Written instruction — Reproduce every line from the line containing "Personal Development (147, 545)" through the line containing "Subscribe for Updates (1271, 1127)", both inclusive and without omitting any line, offsetting each coordinate in the answers by 124. Output only those lines.
··· Data for the task ···
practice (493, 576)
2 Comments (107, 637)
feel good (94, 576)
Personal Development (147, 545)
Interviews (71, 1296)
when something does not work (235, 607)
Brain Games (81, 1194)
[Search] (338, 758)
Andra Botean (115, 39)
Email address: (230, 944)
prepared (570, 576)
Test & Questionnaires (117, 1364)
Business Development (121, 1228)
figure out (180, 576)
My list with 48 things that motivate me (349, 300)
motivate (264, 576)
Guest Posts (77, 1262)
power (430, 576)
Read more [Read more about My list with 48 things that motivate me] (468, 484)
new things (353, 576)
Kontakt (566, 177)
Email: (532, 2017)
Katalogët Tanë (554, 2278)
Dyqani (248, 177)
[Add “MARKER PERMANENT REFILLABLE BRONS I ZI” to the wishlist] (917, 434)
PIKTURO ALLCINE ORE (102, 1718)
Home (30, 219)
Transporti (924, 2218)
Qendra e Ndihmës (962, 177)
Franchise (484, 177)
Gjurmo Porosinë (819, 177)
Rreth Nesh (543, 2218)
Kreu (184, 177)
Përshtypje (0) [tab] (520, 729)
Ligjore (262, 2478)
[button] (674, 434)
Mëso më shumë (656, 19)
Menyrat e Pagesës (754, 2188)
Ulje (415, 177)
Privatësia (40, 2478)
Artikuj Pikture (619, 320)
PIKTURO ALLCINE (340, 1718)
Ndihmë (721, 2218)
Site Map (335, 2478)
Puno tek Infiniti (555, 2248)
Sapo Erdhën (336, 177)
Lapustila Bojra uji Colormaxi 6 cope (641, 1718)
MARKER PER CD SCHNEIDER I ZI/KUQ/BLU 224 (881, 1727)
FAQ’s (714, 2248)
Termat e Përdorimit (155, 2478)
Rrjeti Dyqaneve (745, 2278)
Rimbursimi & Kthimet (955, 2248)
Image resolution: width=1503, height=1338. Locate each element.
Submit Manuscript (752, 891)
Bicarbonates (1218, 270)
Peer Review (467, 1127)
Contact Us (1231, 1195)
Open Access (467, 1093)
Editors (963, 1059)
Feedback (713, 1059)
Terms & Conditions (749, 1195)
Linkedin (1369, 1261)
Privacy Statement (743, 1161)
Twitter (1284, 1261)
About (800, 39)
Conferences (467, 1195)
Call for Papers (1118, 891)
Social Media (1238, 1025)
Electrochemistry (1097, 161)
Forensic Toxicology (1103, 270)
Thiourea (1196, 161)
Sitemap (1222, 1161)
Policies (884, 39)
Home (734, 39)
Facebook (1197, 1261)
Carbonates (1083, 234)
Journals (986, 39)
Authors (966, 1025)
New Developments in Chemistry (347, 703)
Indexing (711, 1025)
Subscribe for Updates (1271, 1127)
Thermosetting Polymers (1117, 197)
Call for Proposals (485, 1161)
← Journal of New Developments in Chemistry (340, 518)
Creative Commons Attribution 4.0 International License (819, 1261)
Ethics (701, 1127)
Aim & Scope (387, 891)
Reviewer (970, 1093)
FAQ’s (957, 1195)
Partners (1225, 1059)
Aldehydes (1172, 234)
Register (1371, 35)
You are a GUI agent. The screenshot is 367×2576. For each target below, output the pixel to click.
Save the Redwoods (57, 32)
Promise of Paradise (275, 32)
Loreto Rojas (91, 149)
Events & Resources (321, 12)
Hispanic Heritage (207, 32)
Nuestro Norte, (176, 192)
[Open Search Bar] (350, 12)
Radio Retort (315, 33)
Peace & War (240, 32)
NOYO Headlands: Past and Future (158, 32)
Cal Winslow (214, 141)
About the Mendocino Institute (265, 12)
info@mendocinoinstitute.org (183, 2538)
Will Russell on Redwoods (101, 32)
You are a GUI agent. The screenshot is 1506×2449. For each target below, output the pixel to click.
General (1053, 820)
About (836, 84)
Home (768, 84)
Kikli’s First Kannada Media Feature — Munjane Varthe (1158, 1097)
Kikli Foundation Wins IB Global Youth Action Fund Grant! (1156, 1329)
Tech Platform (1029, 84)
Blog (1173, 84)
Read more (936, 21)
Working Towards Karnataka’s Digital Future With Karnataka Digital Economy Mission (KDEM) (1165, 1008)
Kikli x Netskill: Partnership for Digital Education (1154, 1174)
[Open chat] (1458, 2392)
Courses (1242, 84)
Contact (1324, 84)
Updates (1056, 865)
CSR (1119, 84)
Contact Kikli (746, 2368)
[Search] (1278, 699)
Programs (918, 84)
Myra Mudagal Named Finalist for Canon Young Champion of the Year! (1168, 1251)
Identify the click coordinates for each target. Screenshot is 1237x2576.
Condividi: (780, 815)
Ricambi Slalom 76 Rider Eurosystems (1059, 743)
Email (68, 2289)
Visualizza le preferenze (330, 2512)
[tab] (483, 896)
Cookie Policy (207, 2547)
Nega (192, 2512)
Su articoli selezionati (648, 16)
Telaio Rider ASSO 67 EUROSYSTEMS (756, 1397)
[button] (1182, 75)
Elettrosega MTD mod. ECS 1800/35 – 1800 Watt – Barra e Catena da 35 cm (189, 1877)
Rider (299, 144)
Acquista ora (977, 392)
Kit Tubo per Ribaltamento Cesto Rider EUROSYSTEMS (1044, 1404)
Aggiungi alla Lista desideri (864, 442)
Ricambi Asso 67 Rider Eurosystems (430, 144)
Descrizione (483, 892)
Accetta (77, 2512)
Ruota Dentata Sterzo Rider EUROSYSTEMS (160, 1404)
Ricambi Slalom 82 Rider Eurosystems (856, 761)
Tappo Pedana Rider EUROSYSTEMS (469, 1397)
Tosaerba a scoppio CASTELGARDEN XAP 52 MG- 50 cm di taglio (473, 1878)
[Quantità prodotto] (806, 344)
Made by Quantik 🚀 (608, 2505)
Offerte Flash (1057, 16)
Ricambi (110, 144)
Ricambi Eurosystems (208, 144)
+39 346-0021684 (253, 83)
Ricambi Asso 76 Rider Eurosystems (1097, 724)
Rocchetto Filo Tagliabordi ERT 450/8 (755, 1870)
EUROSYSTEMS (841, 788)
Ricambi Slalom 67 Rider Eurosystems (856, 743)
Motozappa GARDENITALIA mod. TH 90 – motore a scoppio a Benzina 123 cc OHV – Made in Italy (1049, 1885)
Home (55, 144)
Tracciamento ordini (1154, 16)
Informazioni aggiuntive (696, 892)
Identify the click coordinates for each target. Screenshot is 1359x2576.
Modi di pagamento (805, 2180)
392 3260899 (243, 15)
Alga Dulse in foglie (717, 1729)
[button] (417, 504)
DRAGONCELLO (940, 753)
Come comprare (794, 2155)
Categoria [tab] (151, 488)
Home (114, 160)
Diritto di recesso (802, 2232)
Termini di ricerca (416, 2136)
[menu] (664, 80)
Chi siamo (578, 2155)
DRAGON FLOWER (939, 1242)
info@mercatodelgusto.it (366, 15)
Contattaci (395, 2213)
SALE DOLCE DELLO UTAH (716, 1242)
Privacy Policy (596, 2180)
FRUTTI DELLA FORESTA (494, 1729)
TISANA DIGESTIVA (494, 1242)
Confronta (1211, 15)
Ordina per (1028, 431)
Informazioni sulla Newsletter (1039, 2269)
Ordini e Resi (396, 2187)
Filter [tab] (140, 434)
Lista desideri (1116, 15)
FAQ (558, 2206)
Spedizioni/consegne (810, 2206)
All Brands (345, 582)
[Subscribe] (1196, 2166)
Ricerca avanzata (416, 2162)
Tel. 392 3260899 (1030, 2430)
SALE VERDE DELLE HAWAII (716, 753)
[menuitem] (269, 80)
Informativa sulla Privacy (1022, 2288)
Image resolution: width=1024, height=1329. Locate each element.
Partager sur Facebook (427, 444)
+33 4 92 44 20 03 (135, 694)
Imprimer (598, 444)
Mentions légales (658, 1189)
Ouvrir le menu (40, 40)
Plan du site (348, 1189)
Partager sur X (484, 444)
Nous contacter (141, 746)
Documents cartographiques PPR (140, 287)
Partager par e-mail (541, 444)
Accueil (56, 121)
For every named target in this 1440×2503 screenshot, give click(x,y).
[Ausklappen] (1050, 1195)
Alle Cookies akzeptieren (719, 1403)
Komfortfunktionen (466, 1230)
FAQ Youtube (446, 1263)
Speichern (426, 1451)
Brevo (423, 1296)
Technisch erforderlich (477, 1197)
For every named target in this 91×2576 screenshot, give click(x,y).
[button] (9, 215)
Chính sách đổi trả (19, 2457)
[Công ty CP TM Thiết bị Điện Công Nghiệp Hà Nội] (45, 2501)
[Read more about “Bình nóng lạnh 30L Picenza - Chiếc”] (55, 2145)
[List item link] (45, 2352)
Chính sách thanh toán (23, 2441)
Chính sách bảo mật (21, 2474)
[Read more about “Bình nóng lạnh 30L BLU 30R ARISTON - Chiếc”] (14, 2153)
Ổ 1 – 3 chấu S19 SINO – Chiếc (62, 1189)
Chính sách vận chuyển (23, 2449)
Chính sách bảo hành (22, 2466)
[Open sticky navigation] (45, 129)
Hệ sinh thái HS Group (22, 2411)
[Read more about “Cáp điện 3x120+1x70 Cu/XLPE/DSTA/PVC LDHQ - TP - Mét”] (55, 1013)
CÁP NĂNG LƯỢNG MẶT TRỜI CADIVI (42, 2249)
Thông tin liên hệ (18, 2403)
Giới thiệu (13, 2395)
···
Expected output —
Personal Development (271, 669)
Interviews (195, 1420)
when something does not work (359, 731)
Brain Games (205, 1318)
[Search] (462, 882)
Andra Botean (239, 163)
Email address: (354, 1068)
prepared (694, 700)
Test & Questionnaires (241, 1488)
Business Development (245, 1352)
figure out (304, 700)
My list with 48 things that motivate me (473, 424)
motivate (388, 700)
Guest Posts (201, 1386)
power (554, 700)
Read more [Read more about My list with 48 things that motivate me] (592, 608)
new things (477, 700)
Kontakt (690, 301)
Email: (656, 2141)
Katalogët Tanë (678, 2402)
Dyqani (372, 301)
[Add “MARKER PERMANENT REFILLABLE BRONS I ZI” to the wishlist] (1041, 558)
PIKTURO ALLCINE ORE (226, 1842)
Home (154, 343)
Transporti (1048, 2342)
Qendra e Ndihmës (1086, 301)
Franchise (608, 301)
Gjurmo Porosinë (943, 301)
Rreth Nesh (667, 2342)
Kreu (308, 301)
Përshtypje (0) [tab] (644, 853)
Ligjore (386, 2602)
[button] (798, 558)
Mëso më shumë (780, 143)
Menyrat e Pagesës (878, 2312)
Ulje (539, 301)
Privatësia (164, 2602)
Artikuj Pikture (743, 444)
PIKTURO ALLCINE (464, 1842)
Ndihmë (845, 2342)
Site Map (459, 2602)
Puno tek Infiniti (679, 2372)
Sapo Erdhën (460, 301)
Lapustila Bojra uji Colormaxi 6 cope (765, 1842)
MARKER PER CD SCHNEIDER I ZI/KUQ/BLU 224 (1005, 1851)
FAQ’s (838, 2372)
Termat e Përdorimit (279, 2602)
Rrjeti Dyqaneve (869, 2402)
Rimbursimi & Kthimet (1079, 2372)
Image resolution: width=1503, height=1338. Locate each element.
Submit Manuscript (876, 1015)
Bicarbonates (1342, 394)
Peer Review (591, 1251)
Contact Us (1355, 1319)
Open Access (591, 1217)
Editors (1087, 1183)
Feedback (837, 1183)
Terms & Conditions (873, 1319)
Linkedin (1493, 1385)
Privacy Statement (867, 1285)
Twitter (1408, 1385)
About (924, 163)
Conferences (591, 1319)
Call for Papers (1242, 1015)
Social Media (1362, 1149)
Electrochemistry (1221, 285)
Forensic Toxicology (1227, 394)
Thiourea (1320, 285)
Sitemap (1346, 1285)
Policies (1008, 163)
Home (858, 163)
Facebook (1321, 1385)
Carbonates (1207, 358)
Journals (1110, 163)
Authors (1090, 1149)
New Developments in Chemistry (471, 827)
Indexing (835, 1149)
Subscribe for Updates (1395, 1251)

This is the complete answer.